(Stored items)

============================================================

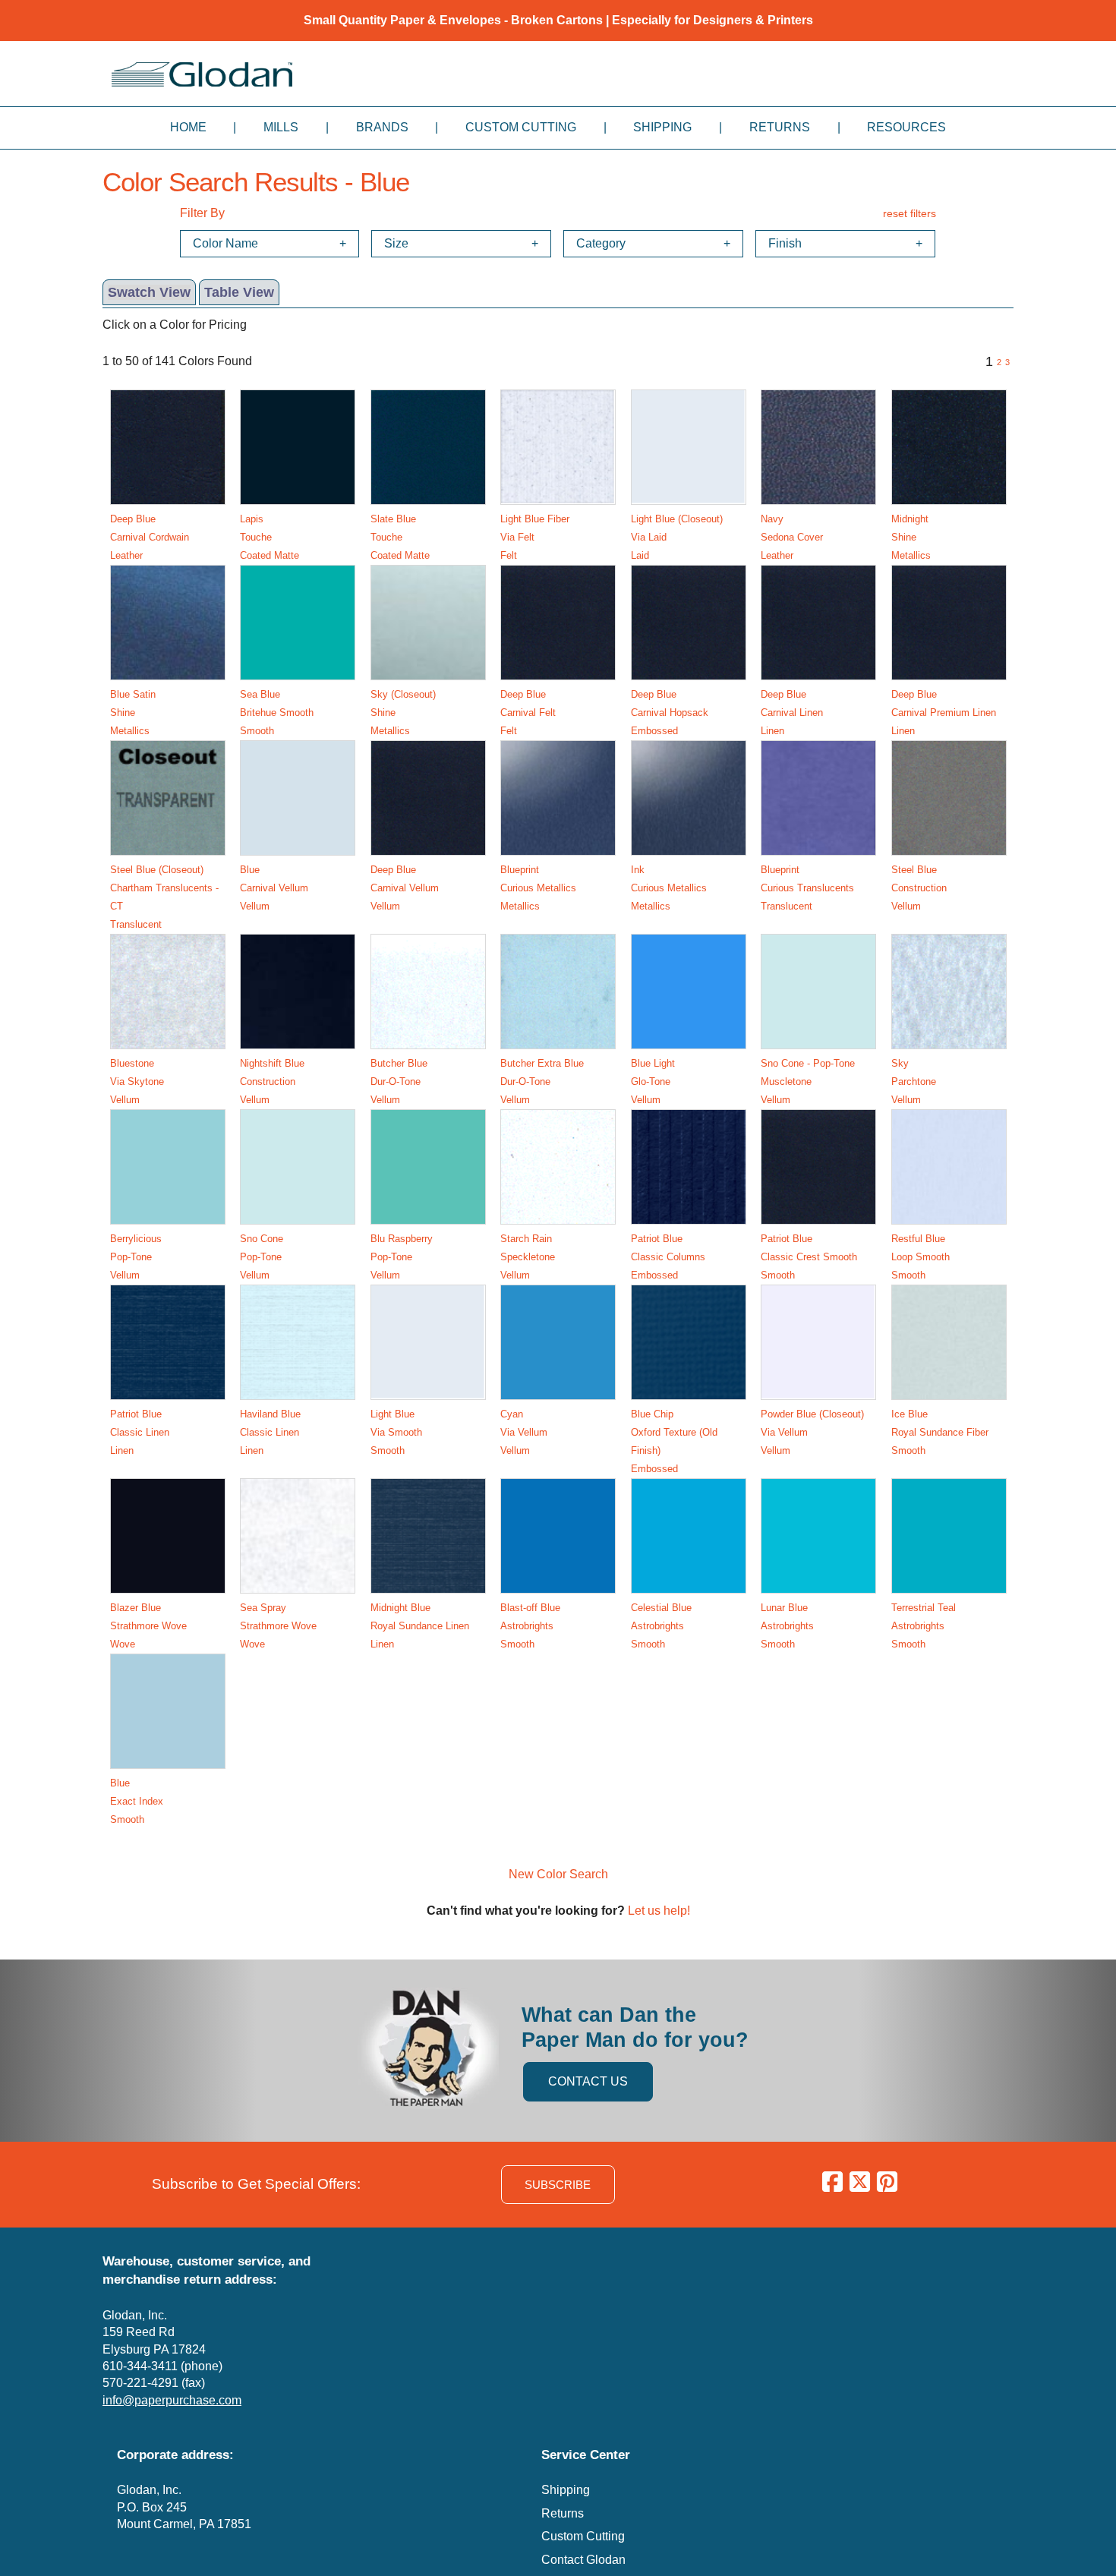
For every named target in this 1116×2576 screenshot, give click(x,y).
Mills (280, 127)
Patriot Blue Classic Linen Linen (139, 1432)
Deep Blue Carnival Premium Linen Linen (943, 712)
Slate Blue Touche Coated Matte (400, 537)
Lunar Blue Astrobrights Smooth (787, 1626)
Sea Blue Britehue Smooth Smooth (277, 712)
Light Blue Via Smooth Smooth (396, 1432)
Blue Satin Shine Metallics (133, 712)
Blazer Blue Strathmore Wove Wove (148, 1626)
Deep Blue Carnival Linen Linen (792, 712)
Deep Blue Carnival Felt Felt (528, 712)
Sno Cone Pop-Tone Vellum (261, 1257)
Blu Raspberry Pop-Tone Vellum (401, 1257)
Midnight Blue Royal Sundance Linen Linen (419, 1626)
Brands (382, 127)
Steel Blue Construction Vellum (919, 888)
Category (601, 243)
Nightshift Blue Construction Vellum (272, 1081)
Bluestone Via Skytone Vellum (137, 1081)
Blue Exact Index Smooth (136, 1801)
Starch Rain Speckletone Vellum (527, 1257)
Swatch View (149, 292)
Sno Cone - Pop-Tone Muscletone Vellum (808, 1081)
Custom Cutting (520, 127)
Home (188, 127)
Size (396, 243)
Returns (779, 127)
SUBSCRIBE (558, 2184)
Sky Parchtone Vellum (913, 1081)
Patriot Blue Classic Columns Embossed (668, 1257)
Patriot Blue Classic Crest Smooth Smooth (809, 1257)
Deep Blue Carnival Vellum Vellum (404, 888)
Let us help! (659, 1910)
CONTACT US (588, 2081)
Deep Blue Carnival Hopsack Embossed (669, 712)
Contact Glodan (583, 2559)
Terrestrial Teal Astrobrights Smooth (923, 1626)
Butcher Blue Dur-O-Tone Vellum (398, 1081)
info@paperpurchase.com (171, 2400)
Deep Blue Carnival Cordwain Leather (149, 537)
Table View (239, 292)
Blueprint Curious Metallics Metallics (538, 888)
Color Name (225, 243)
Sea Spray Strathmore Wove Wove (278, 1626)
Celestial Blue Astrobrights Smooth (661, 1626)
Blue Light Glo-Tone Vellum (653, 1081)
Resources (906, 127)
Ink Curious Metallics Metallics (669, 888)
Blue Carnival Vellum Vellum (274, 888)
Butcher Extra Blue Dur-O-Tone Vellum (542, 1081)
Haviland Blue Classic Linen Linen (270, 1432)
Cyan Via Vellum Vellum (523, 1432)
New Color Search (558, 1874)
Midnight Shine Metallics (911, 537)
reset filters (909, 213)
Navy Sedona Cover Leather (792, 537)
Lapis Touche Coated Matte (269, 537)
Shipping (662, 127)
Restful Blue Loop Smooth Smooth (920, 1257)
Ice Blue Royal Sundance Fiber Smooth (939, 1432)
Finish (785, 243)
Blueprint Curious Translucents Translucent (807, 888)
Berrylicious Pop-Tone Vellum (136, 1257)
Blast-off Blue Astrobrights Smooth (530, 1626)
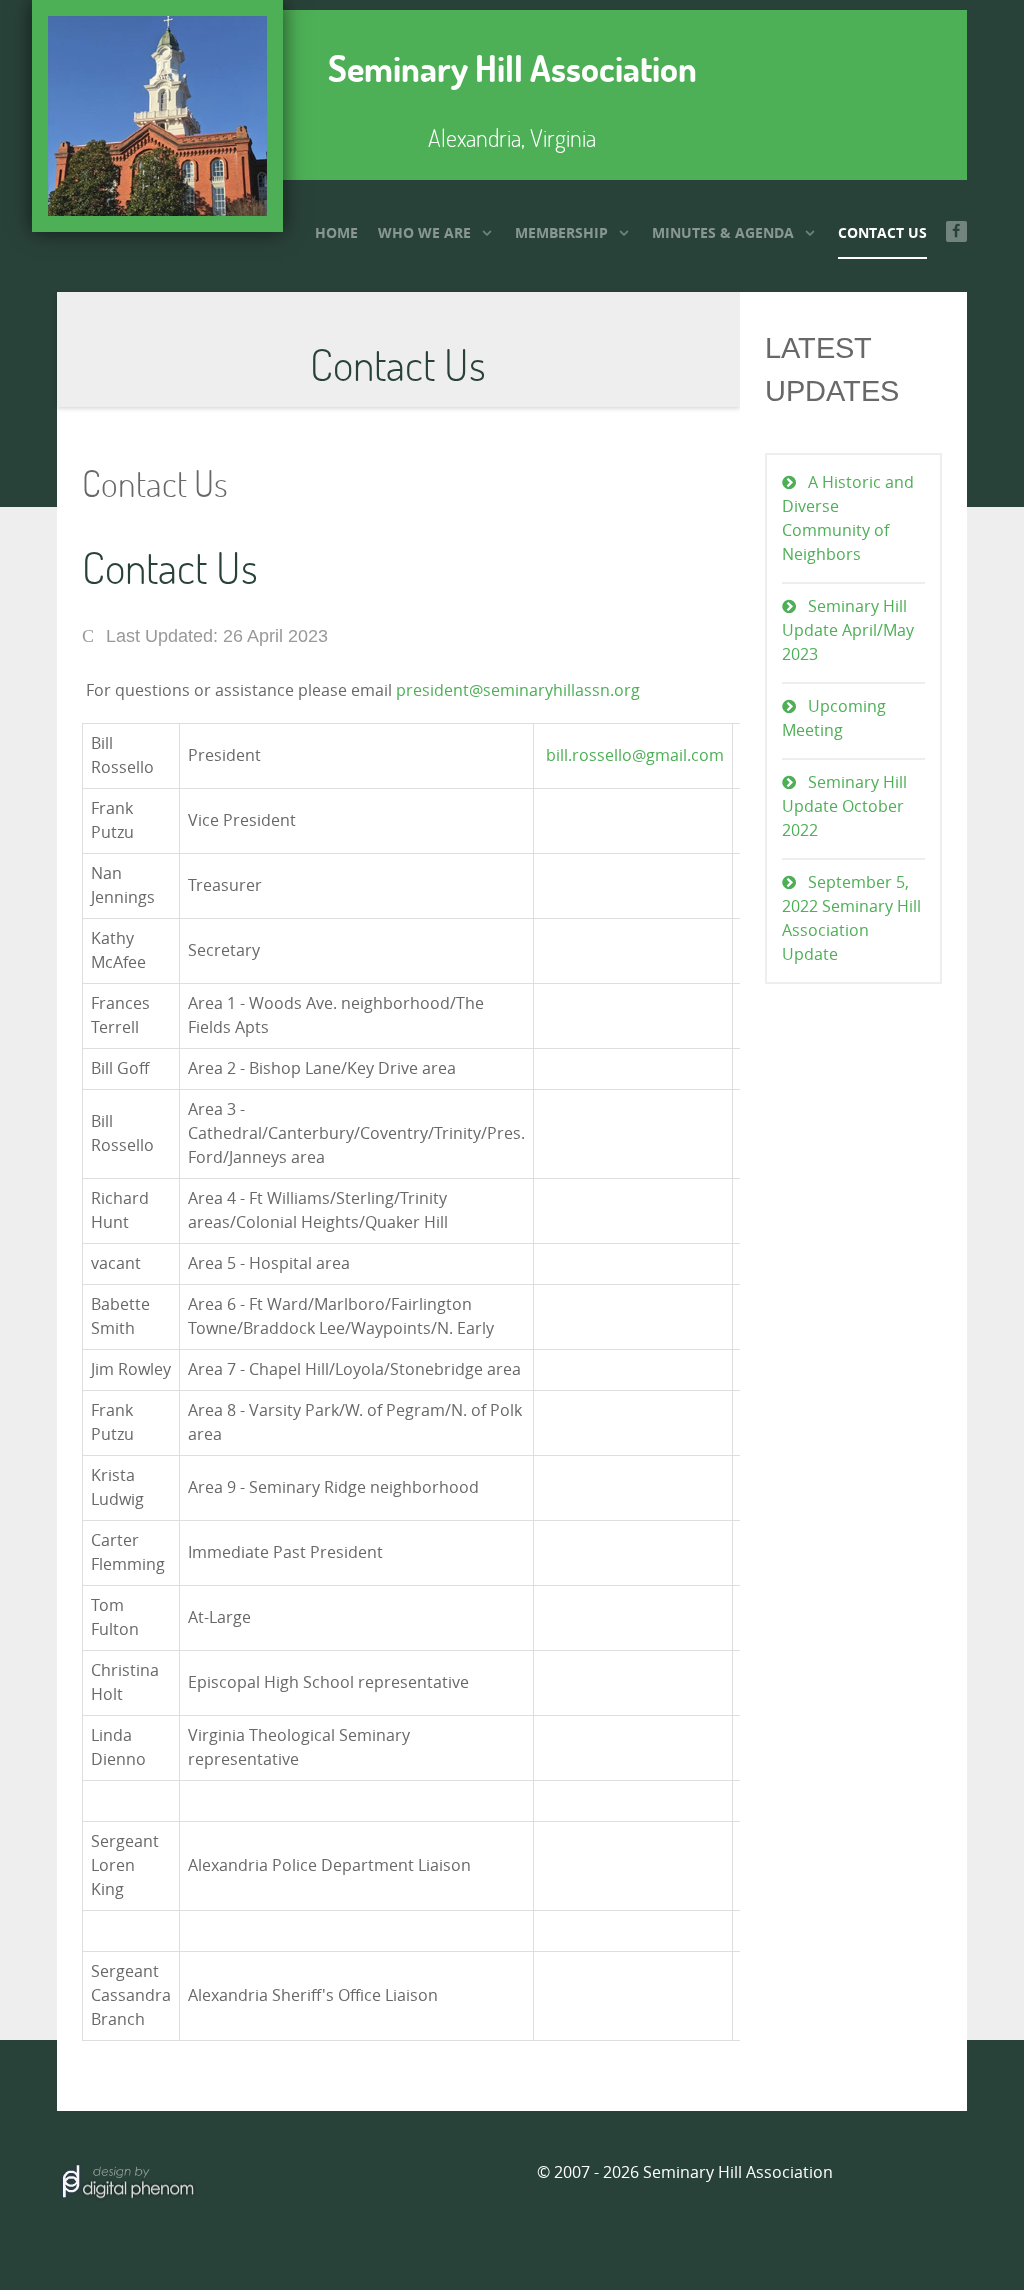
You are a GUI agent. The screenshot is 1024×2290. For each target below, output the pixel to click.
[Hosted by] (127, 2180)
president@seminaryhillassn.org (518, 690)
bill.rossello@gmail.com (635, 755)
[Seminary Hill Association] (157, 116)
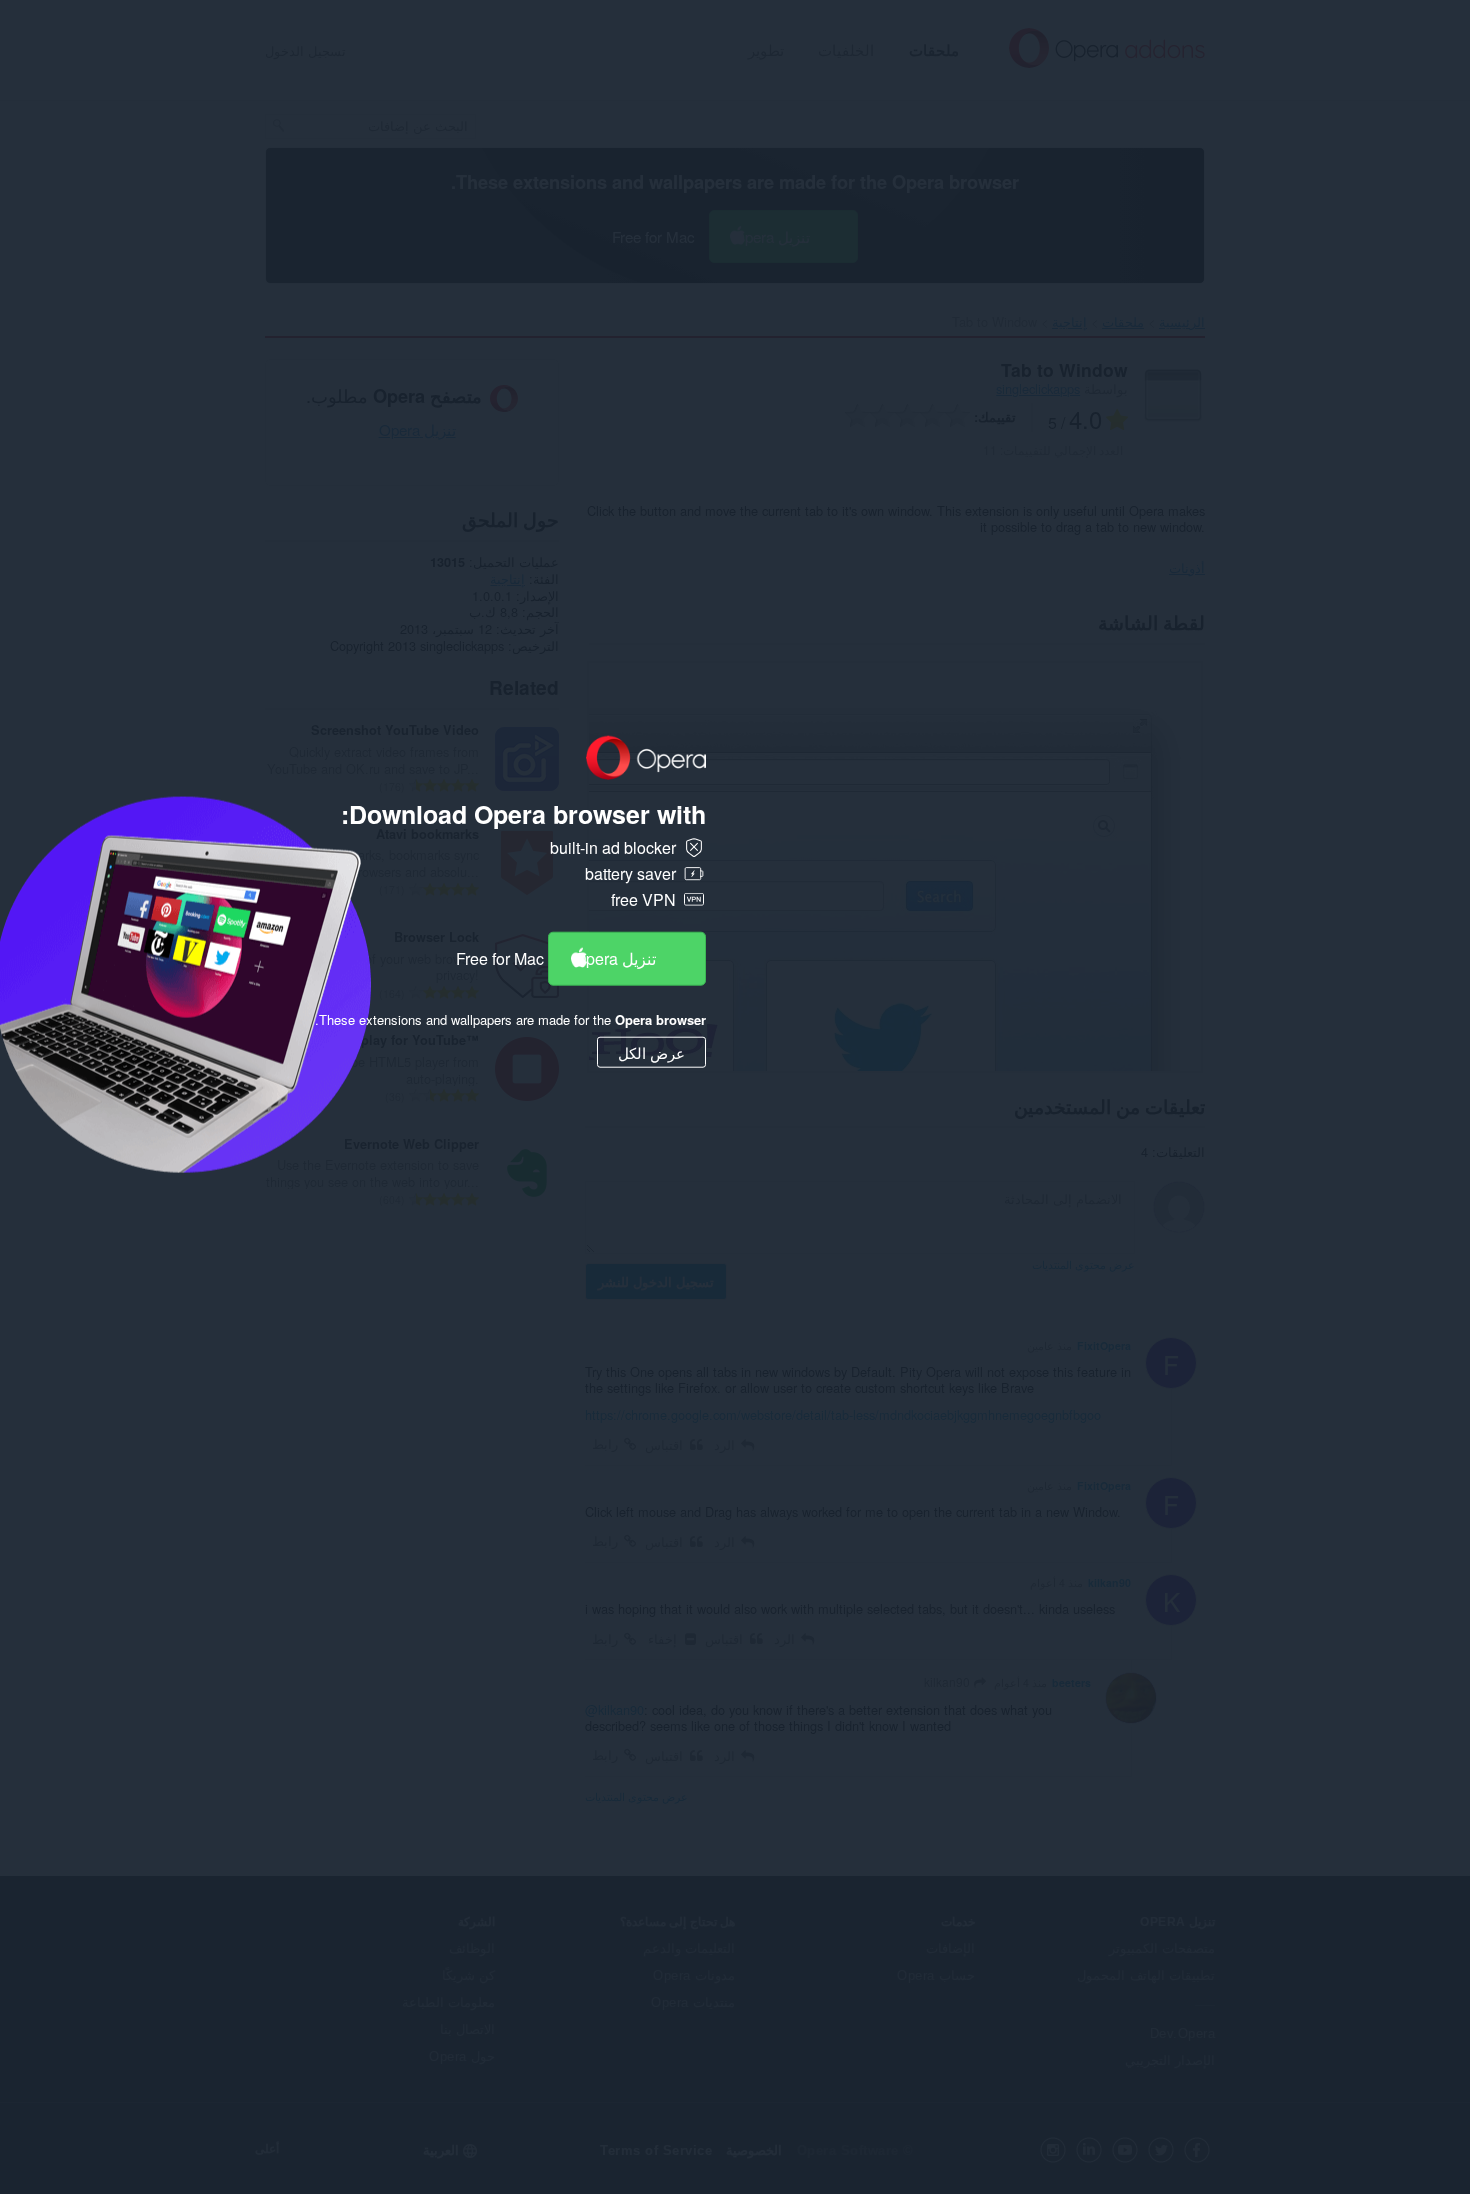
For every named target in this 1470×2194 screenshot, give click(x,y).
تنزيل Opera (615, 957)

============================================================

* [Problem requirements]
Looking at the data above, how many lines hold the string "give"? Reply with only the number.

* [Written reply]
2